In the passage on NGO Monitor's criticism of Amnesty, change "individuals" to "people". Write out the text that begins at the words "NGO Monitor said it" and stops after "of this report.".

Provided passage:
* * *
Prof. Gerald Steinberg, president of NGO Monitor, said Amnesty “should be ashamed of its role in exploiting the moral foundations of universal human rights to wage political warfare against Israel.”
“Once again, Amnesty displays its disproportionate and ideological obsession with Israel,” Steinberg said in a statement. “The report’s publication coincides with the antisemitic BDS (Boycott, Divestment and Sanctions) movement’s annual week of anti-Israel activities, using demonization to promote boycotts and sanctions.”
In its report, Trigger-happy: Israel’s use of excessive force in the West Bank, NGO Monitor said Amnesty made unfounded and misleading accusations against the Israel Defense Forces. “No definitions or comparative data is provided to support Amnesty’s politicized allegations that Israeli forces are ‘trigger happy’ and ‘reckless,'” NGO Monitor said. “Amnesty International’s accusations are reckless, blatantly biased, and reflect the lack of a credible research fact-finding methodology.”
NGO Monitor cited a February 10 interview of Amnesty International Secretary General Salil Shetty, who acknowledged to Al Jazeera that “we are not an expert (sic) on military matters. So we don’t want to, kind of, pontificate on issues we don’t really understand.”
NGO Monitor said it has also previously shown that Amnesty’s “research” team on Israel comprises two individuals with backgrounds in anti-Israel political activism, not military or legal expertise. There were no names published as authors of this report.
* * *
Supplied entries:
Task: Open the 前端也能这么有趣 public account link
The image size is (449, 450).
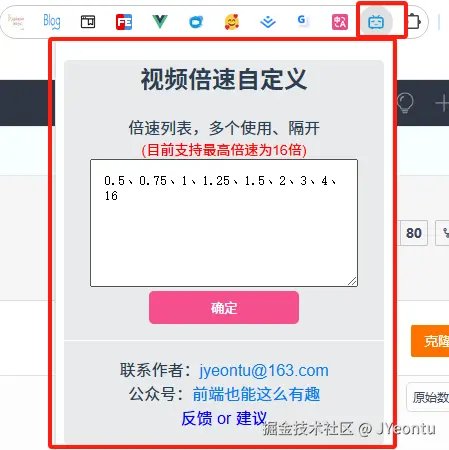Action: (256, 394)
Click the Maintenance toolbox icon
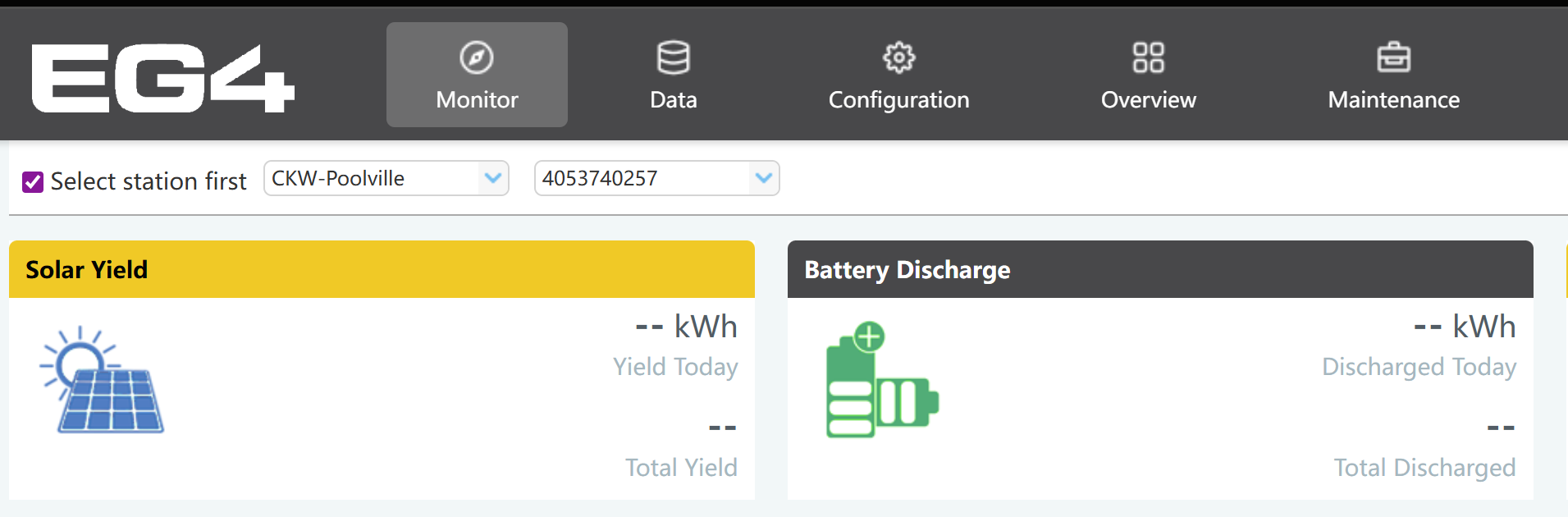 click(x=1393, y=57)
* * *
Response box:
NGO Monitor said it has also previously shown that Amnesty’s “research” team on Israel comprises two people with backgrounds in anti-Israel political activism, not military or legal expertise. There were no names published as authors of this report.